• SHORT TASK
Please copy the Gunlugger forum discussion below word for word, everything from "I think it's" down to "in the move.".

• TEXT TO READ

--------------------------------

What this says to me is that I have to buff the enemies for the Gunlugger to feel it, and that same "challenge" makes it impossible or nearly so for other characters to handle the same situation. We're not talking about a risk, or a little bit either. We aren't talking about rolling to see what happens.

We're talking about the fact that now Gunlugger has a drastic and unmitigated advantage in everything hard compared with the same Gunlugger in AW1. To reiterate: this is AW2Gunlugger vs AW1Gunlugger. The reason is simple, since combat's danger in Aw2 has been reduced to attrition, far more of the battle moves results are dependent on the static harm/armor stats of a given character. If a gunlugger can get +3 harm and +2 armor over the other characters (not all that hard). That's exactly saying what one guy can lazily do on a miss, the others cannot hope to do even on a 10+.

I'm actually less convinced then ever that this change is a good thing.

edit--spelling
« Last Edit: March 21, 2017, 04:52:00 PM by Ebok »

*

Ebok

  • 415
Re: 2nd Edition and Seize by Force (and similar moves)
« Reply #151 on: March 21, 2017, 04:47:42 PM »
It's pretty much exactly what I had in mind when I designed NOT TO BE FUCKED WITH, so, yes.

I think it's important to say that he was just as unlikely to roll a miss by the 1st Ed rules. The badass gunlugger is the character LEAST affected by the change in the move.

-Vincent

I disagree. Nearly every playbook can get a +3 Hard. Sure in either edition a hit is the same hit, but when we say the Gunlugger CANNOT fail, vs the Gunlugger almost never fails, that's a big change. That disarms both the fictions teeth, and the gunlugger's victories.

--------------------------------

• SUPPLIED DATA
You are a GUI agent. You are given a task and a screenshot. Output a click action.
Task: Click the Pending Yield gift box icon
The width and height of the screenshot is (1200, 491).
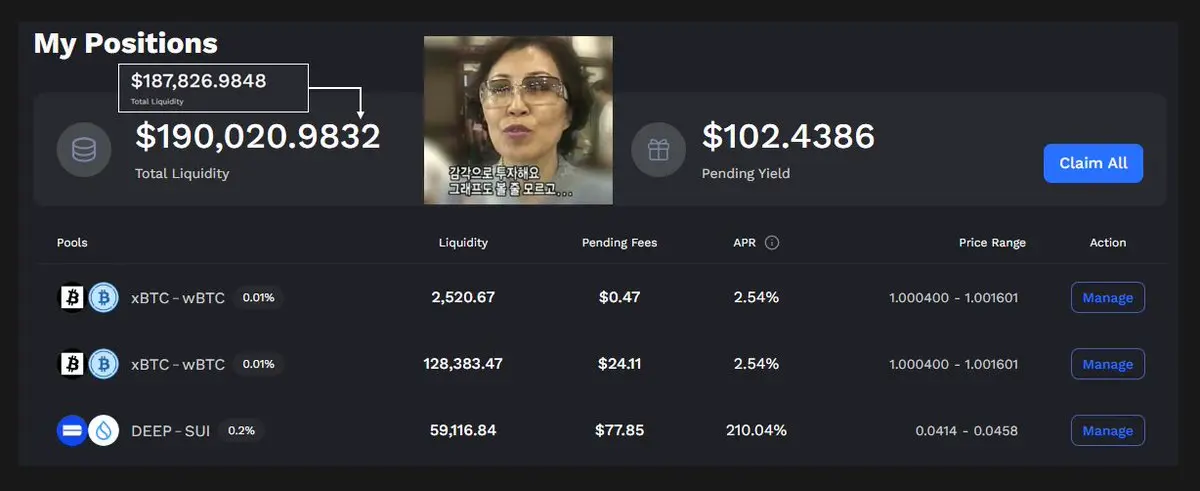658,150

--------------------------------

• SOLUTION TO THIS EXERCISE
I think it's important to say that he was just as unlikely to roll a miss by the 1st Ed rules. The badass gunlugger is the character LEAST affected by the change in the move.